Cryptography

It's easy to make mistakes when you manually use cryptographic primitives. This project primarily uses cryptography for the purpose of signing and encrypting its tokens. If this is done incorrectly, the project is entirely insecure, because with forged tokens almost all data can be easily queried. Therefore, this document aims to properly document how cryptography is used in this project. Cryptography is also used for storing passwords, but this is almost entirely handled by a separate library, mostly using default settings.

Refresh tokens are only readable by the authorization/authentication part of the server and therefore can use the more secure and faster symmetric encryption. Since refresh tokens are not very standardized, this part is the most 'custom' and is the only part that uses cryptographic primitives. All these operations can be found in the auth/hazmat package. It's named hazmat because it uses the hazmat module of the Python library pyca/cryptography and to also signify that this code should be checked thoroughly. The pyca/cryptography library relies on OpenSSL (the underlying crypto implementation) binaries that are packaged together with the Python library. It is important to frequently update pyca/cryptography as OpenSSL receives frequent security fixes.

Refresh tokens

For our refresh tokens, we use AES encryption, specifically 256-bit encryption in GCM mode. If used correctly, GCM is one of the securer modes. However, if you misuse nonces/iv (random bytes used for every encryption to ensure the same plaintext looks different each time, ensuring no information leaks), some information could leak, such as the plaintext length. Care must therefore still be taken.

Our refresh tokens are simple, consisting only of a unique id, a family id and a random tag that makes it unique among its family. A 'family' is a set of refresh tokens descended from a single authentication. Therefore, we encode them as simple Python dicts (using pydantic) and our AES encryption thus works only on these dictionaries. crypt_dict.py provides the encryption and decryption for this.

We encode the dicts as JSON (as plaintext utf-8), generate a random 12-byte nonce (as recommended for AES-GCM) using the Python secrets.token_bytes function (which is recommended for such cryptographic use). We don't use any associated data (which would be unencrypted but could not be modified) as refresh tokens can exist in only a single context, so we simply encrypt using our initialized AESGCM object. This object must already contain the private symmetric key, which we assume is 256-bits (but technically could be also 128 and 192-bits). We simply concatenate the nonce and the encrypted data (which contains an authentication tag added by the pyca/cryptography, which ensures integrity of the data) and encode this in a string using base64url. Note that as it is not necessary, we do not add any base64 padding in the encoding step.

Our decryption works exactly the same, decoding it first, taking the nonce as the first twelve bytes, the data+tag what comes after. It then decrypts using an initialized AESGCM object and decodes the JSON into a dict. A lot can go wrong, but since all refresh tokens should have been generated by this application, we only provide an opaque 'DecryptError'. It is important to note that the base64url decoding simply ignores characters outside the alphabet. Furthermore, since it works with both padding and no padding there are multiple "encodings" of a single refresh token. The encoding holds no semantic value, so only do logic on the fully decrypted and decoded refresh token!

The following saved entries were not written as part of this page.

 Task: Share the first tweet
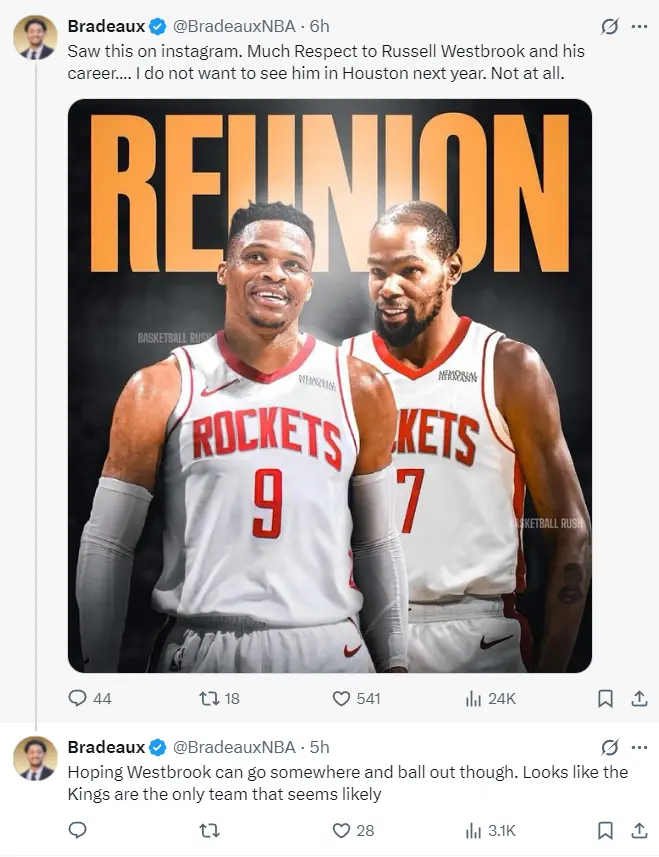tap(640, 698)
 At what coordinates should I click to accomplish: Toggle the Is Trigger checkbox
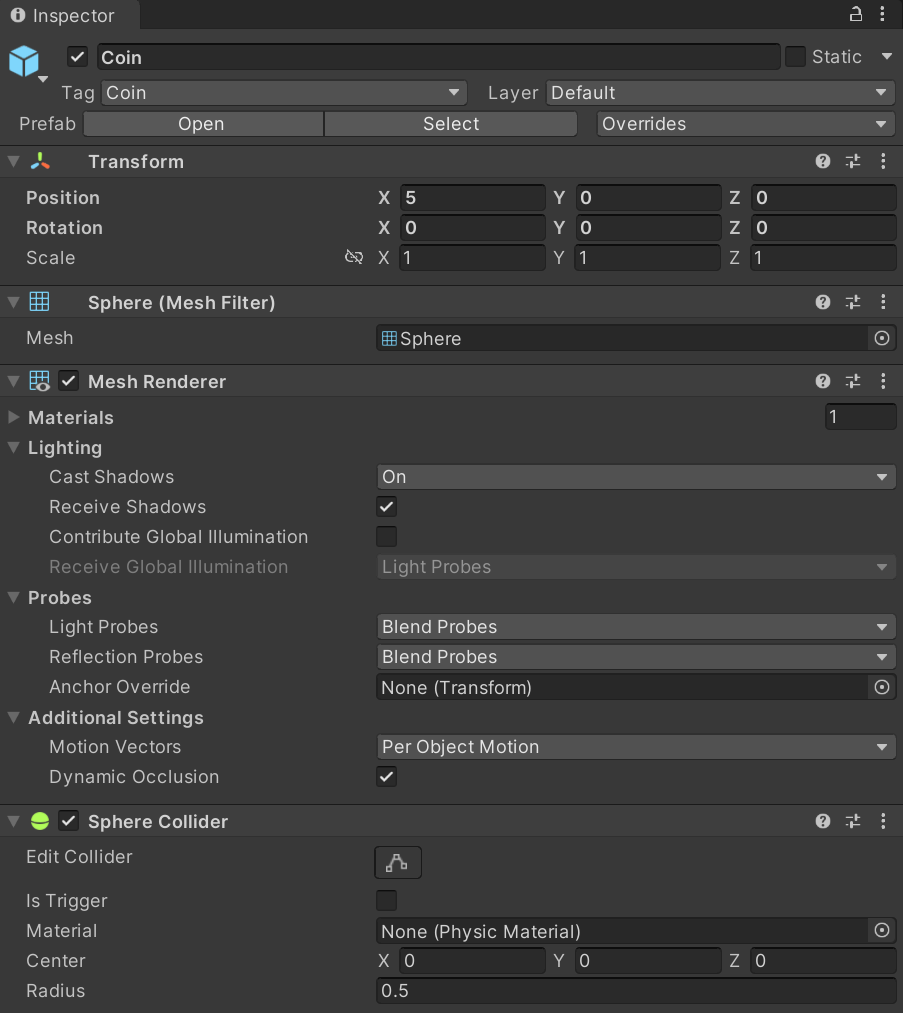386,900
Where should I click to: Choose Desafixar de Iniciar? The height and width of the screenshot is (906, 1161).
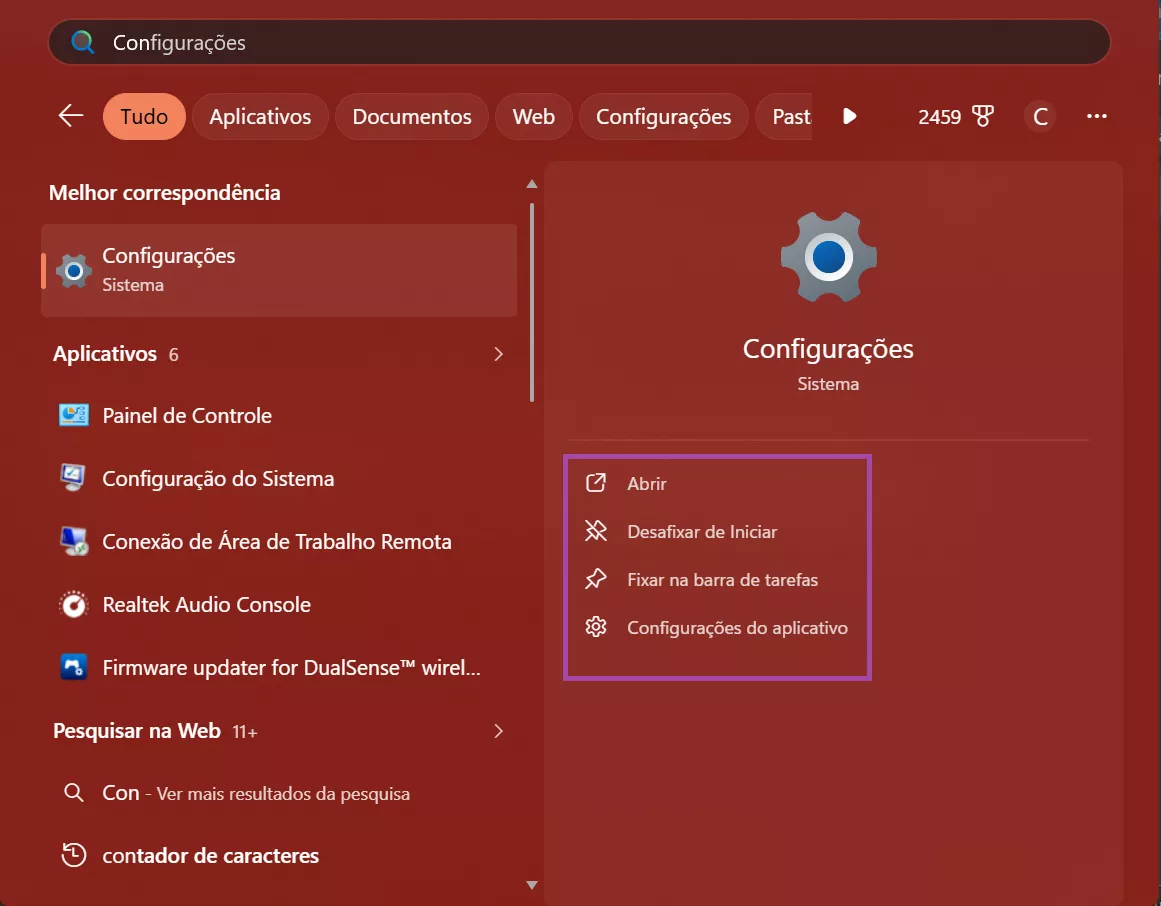(x=702, y=531)
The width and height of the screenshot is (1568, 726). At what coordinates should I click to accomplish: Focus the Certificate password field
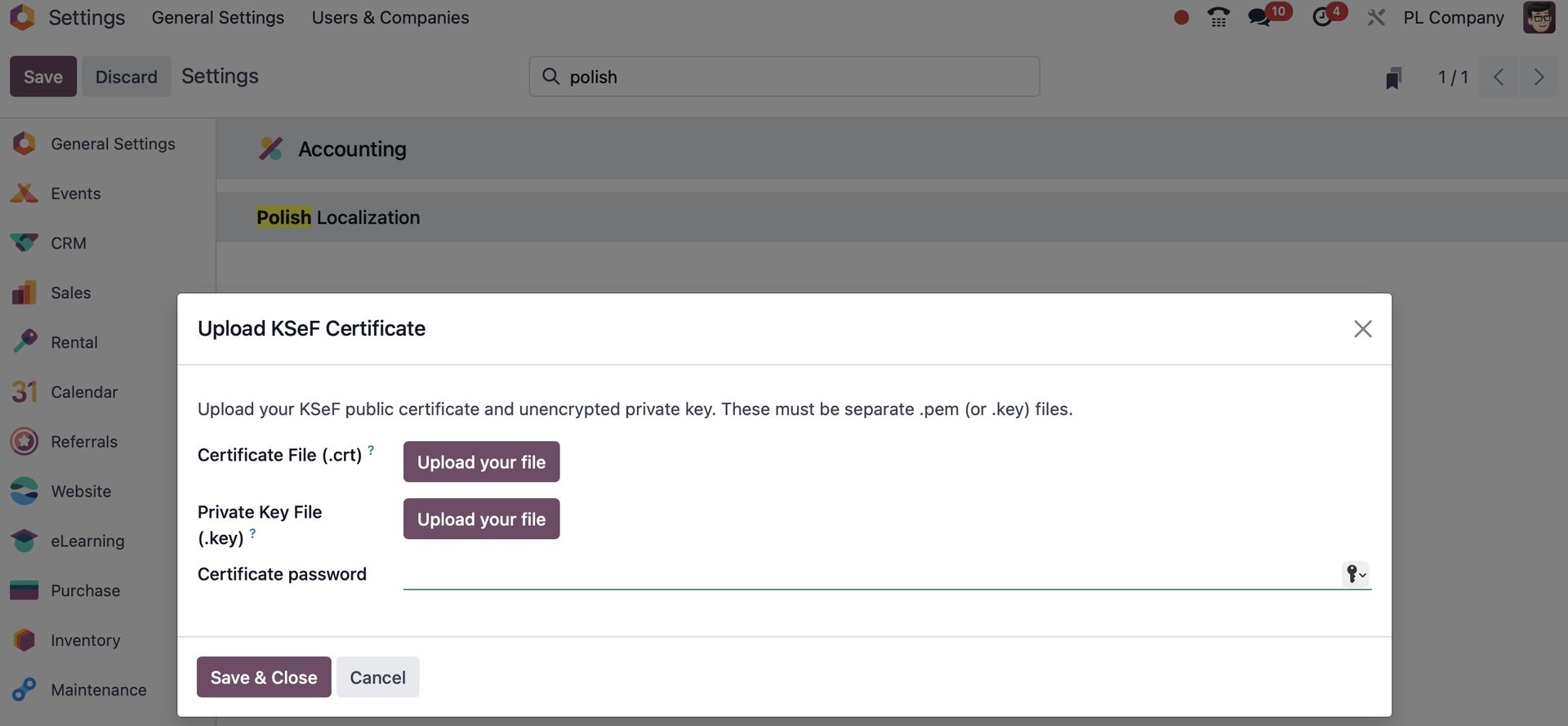point(870,574)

Access tokens (and id tokens)

Access tokens use asymmetric encryption and are JSON web tokens (JWTs). They come signed with a number of claims, meaning the resource server (which in this application is currently the same server as the auth server, but the code is mostly decoupled) simply has to check the validity of the token using a freely available public key. Anyone could check the validity of the claims inside the JWT.

We use EdDSA as our algorithm using the Ed448 curve. The latter technically offers better security than the slightly more standard Ed25519, but the difference is small. It was just a choice. EdDSA is used over other algorithms for its greater compactness. Note that this algorithm is not resistant to hypothetical advanced quantum computers, although we are very far from any quantum computer with enough power to break it. Note that AES is resistant to quantum computers.

To implement signing and verifying, we use the PyJWT library, which internally also relies on pyca/cryptography (and therefore on OpenSSL) for its cryptography. sign_dict.py takes care of signing the token passed as a dict. Since the authorization server would never have to verify an access token, we implement that inside our application (apiserver/lib/hazmat/tokens.py), not inside the decoupled auth component.

Passwords (OPAQUE)

We store passwords using the OPAQUE protocol (see README). This library uses some asymmetric encryption (and other smart stuff) so we can have our cake and eat it too. We don't handle any password on the server, and we are also protected against pre-computation attacks (where using the provided salt an attacker precomputes a password dictionary before taking control of the server). See the opaquepy library (maintained privately by Tip) for details.

Keys

We use an asymmetric key (a public verification key and a private signing key), as well as a symmetric (private) key. Our symmetric key is simply encoded using base64url, while our public key (due to requirements of PyJWT) uses a more complicated scheme, namely in PEM format, using PKCS#8 for the private key and X509PKCS#1 for the public key. These are standardized schemes. We wrap them in our own structs to make handling easier and, they all include a kid (key id), to make it possible to store multiple in a database.